> _Exercise instructions_:
Rewrite the listing below with every "screenshot" changed to "screen capture" and everything else unchanged, leaving out the pictures.
--- The records Enclosed Below ---
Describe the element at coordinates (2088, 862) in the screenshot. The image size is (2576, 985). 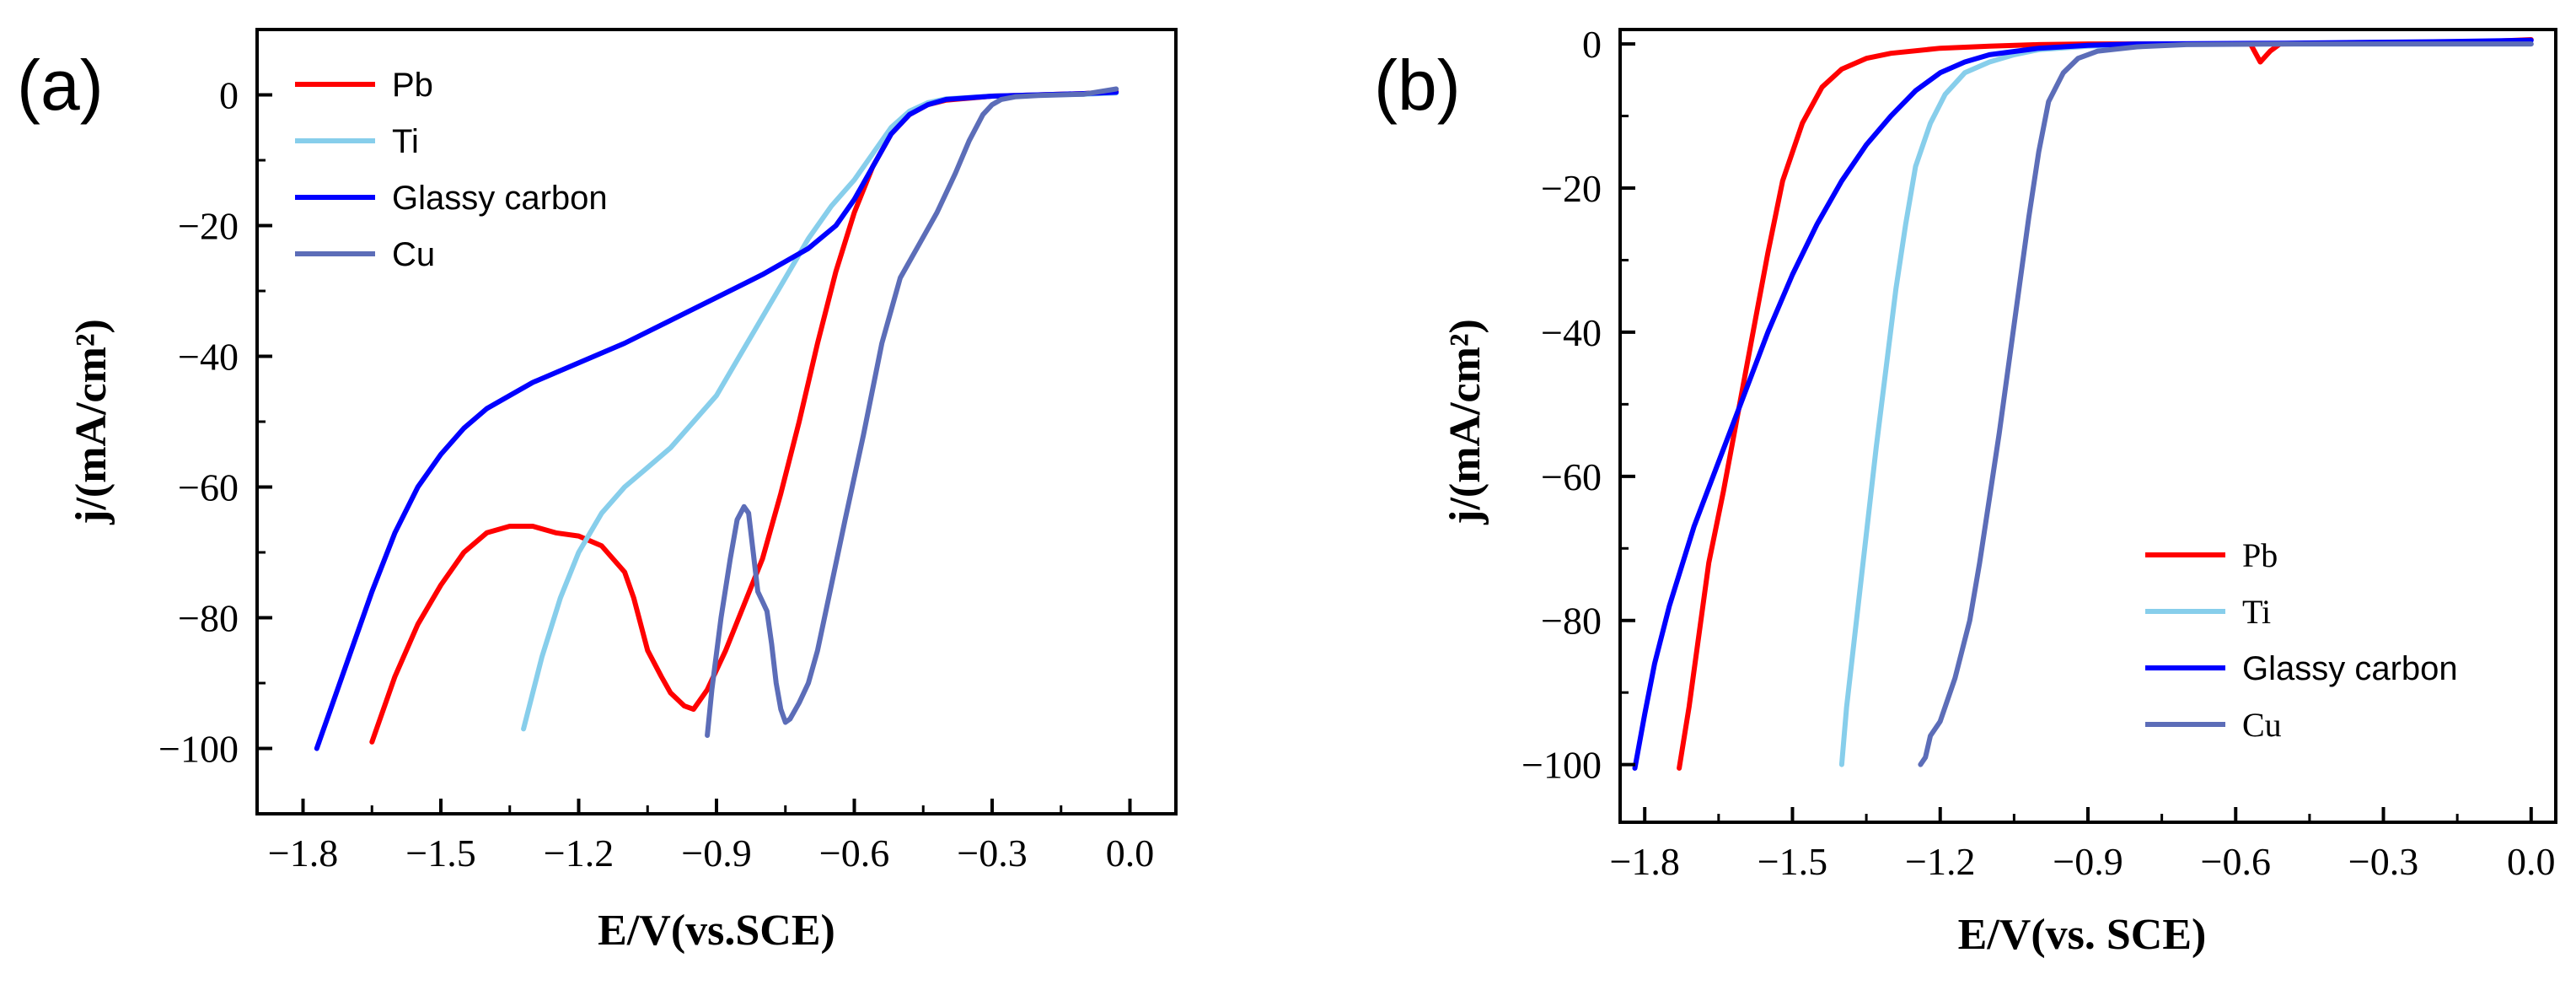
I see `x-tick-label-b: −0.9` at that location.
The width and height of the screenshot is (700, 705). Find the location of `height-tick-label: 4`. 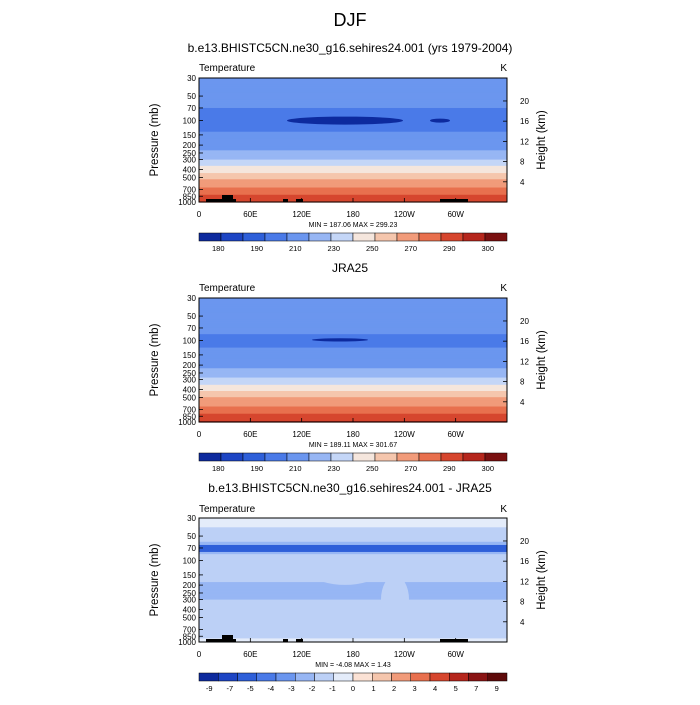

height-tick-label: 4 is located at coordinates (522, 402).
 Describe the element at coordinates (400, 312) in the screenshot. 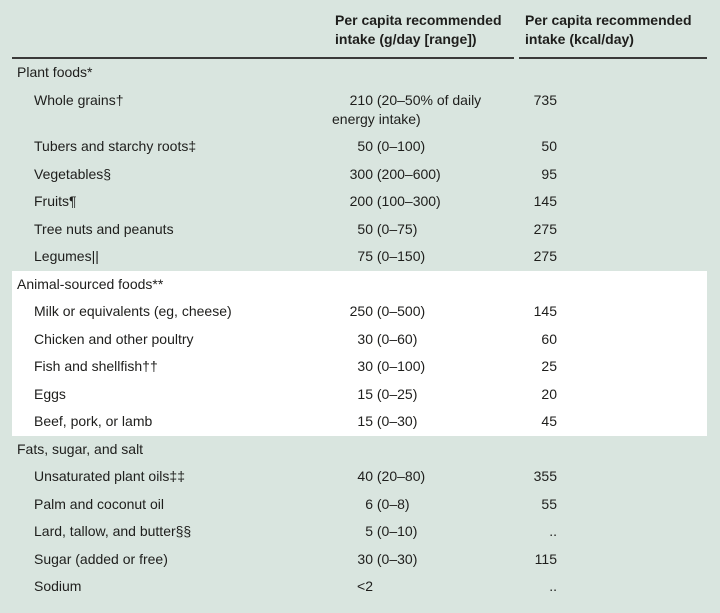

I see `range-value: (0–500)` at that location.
--- End of Enclosed The records ---
> _Response for this exercise_:
Describe the element at coordinates (2088, 862) in the screen capture. The image size is (2576, 985). 
I see `x-tick-label-b: −0.9` at that location.
The width and height of the screen capture is (700, 705). Find the location of `height-tick-label: 4`. 

height-tick-label: 4 is located at coordinates (522, 402).
 Describe the element at coordinates (400, 312) in the screen capture. 

I see `range-value: (0–500)` at that location.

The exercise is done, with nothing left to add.